I think many of us have had family or friends who have suffered from progressive, incurable diseases such as multiple sclerosis (MS) or late stage cancers with chronic pain and loss of control of body functions, and wish not to prolong the dying process any further. At the same time, we appreciate the need for proper safeguards to confirm the competence and voluntariness of those who have decided that their suffering needs to end. Five U.S. states and several European countries have already enacted assisted dying protocols and are monitoring the results to ensure that the correct balance is struck between the right to die with dignity and protection from its abuse.

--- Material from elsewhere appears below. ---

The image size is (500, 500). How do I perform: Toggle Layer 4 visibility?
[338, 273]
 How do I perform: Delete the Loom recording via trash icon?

In order to fill the gap left by the federal government, Alberta has joined an interprovincial committee to discuss the issue of assisted dying. Thus far, however, the Alberta government has revealed little information as to the mandate of this committee and what, if any, public consultation will be held.
Behind any case of assisted dying is an individual’s own personal story; stories of the most difficult decision that one can ever face, stories of incredible bravery and poise in the face of incessant suffering, and of heartache at the undeniable need to say goodbye in a more controlled and favourable time and place. It is of the utmost importance that we learn from the experiences of other countries, respecting both the rights of individuals and medical professionals, as we create Canadian policy on assisted dying.
I urge all Albertans to write to their MLA, the Minister of Health and the Premier to make their views known on this timely matter.